Name every street that appears in the following passage on Muni's SFgo traffic-signal plans.

[Text segment]
□ □ □

With $58 million in federal funds on the way, Muni has plans to ease the pain of red-light weary drivers and bus riders idling along San Francisco’s major thoroughfares, starting with Gough, Polk and Franklin streets.
Muni officials say they will be able to ease congestion through its traffic-management system — SFgo — byremotely changing traffic signals to respond to the volume of traffic on the roadway and give public-transit vehicles priority at intersections.
Telegraph Hill resident Art Peterson said he frequently uses Polk to travel from his home to downtown and would welcome the upgrades if they helped speed him along his way.
“These streets can get crowded, especially Polk Street, when the buses get backed up,” Peterson said. “I don’t see who wouldn’t be for improving the technology on these streets.”
SFgo was launched in 2000, but an actual location for the systems-control center wasn’t established until 2005 and in its eight-year history the program has received just $10 million in funding.

□ □ □

[Entries supplied]
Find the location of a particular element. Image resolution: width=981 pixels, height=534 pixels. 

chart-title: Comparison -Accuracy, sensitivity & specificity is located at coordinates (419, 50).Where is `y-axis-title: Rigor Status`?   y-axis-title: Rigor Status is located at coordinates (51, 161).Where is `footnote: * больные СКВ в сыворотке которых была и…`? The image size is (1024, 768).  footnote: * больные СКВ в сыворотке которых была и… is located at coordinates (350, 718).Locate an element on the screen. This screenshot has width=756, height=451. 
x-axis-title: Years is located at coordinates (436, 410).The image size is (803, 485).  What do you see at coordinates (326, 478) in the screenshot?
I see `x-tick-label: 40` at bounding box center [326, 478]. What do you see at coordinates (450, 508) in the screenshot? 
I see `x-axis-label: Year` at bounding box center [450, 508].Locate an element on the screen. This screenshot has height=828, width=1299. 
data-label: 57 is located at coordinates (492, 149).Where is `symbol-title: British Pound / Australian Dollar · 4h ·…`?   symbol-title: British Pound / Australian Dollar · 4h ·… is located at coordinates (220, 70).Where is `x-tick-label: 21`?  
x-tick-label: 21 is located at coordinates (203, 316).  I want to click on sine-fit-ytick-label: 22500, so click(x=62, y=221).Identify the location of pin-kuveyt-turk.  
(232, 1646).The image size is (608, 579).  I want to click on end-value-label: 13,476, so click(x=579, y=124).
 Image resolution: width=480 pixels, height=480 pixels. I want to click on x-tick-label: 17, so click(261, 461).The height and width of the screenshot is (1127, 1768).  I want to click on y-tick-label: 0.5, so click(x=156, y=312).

□ □ □

[Completed task]
Gough Street, Polk Street, Franklin Street